Persistant connections doesn't work properly after migrating to Django 4.2

Hi,
after migrating from django 3.2 to 4.2 I’ve noticed persistant connections doesn’t work the same for the new version.
I’m using CONN_MAX_AGE=20 setting

For Django 3.2 I can see that oracle doesn’t create new sessions in v$session table on each request.
But in Django 4.2 there is new session created for each request even though we haven’t changed anything in the database connections.

STACK:

  • python 3.9.16
  • django 4.2.5
  • oracle 19.16.0

Any ideas how to recreate the old behaviour on the new version of Django?

Hi,

I don’t know what the issue would be but… If you’re confident that nothing changed in your code, there are ways to check & isolate changes in Django that may have caused it:

Did you happen to upgrade release at-a-time ie 3.2 → 4.0 → 4.1 → 4.2 … and if so … do you know which step the issue started happening?
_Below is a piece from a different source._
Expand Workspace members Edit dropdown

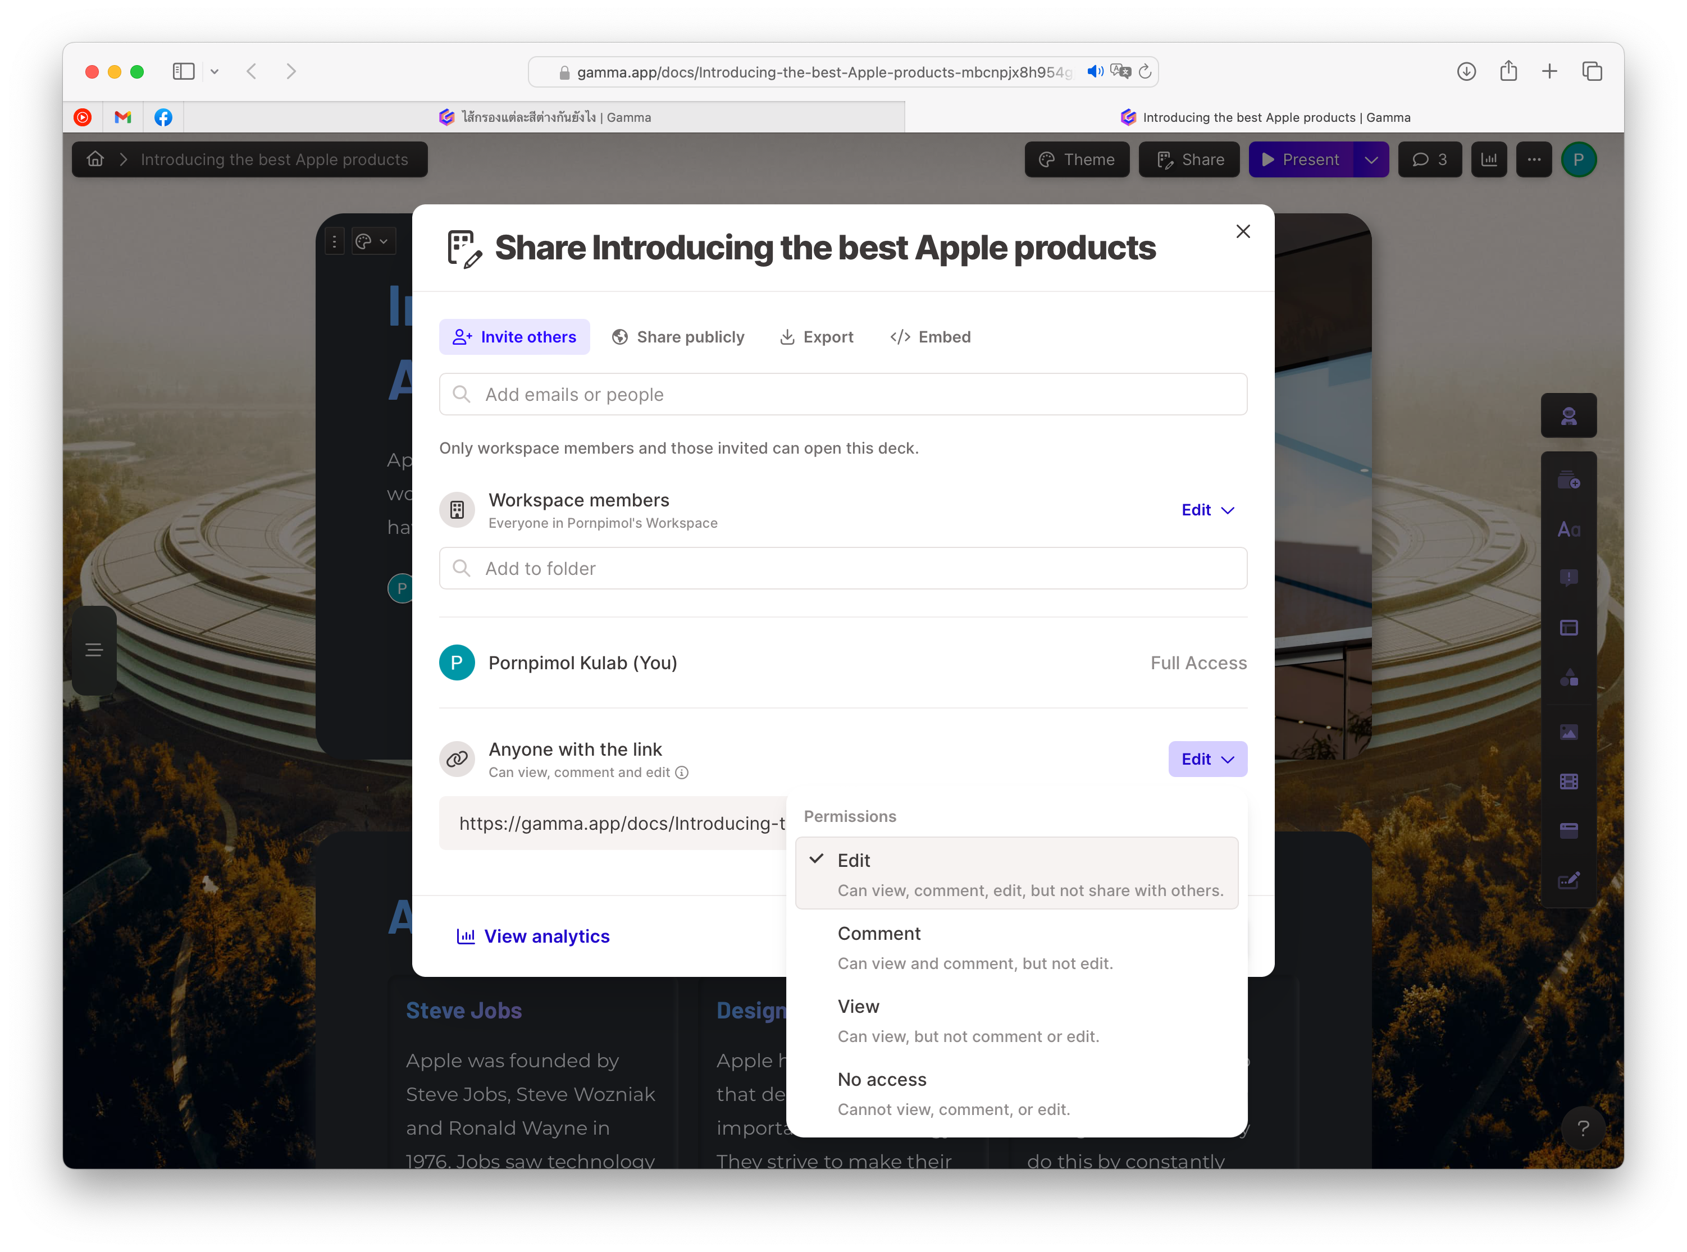(1207, 510)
If you jumped straight to 4.2 then setting up a separate local dev environment and checking which release caused it may be the go. If you feel like a challenge perhaps you could also bisect to the exact commit in Django.
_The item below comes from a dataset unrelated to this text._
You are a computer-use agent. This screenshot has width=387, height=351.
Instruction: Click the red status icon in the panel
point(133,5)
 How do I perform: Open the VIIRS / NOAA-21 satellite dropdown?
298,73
Django 4.1 introduced the default-off setting CONN_HEALTH_CHECKS, which enables an extra per-check request for persistent connections. I think this would be the biggest change to database connection logic between the two versions. It could be that the commit that added this feature changed something (perhaps Oracle-only) in a way that others haven’t yet found.

Maybe try reverting that commit in your own fork (or comment out calls to close_if_health_check_failed). Or try enabling CONN_HEALTH_CHECKS to see if that changes anything.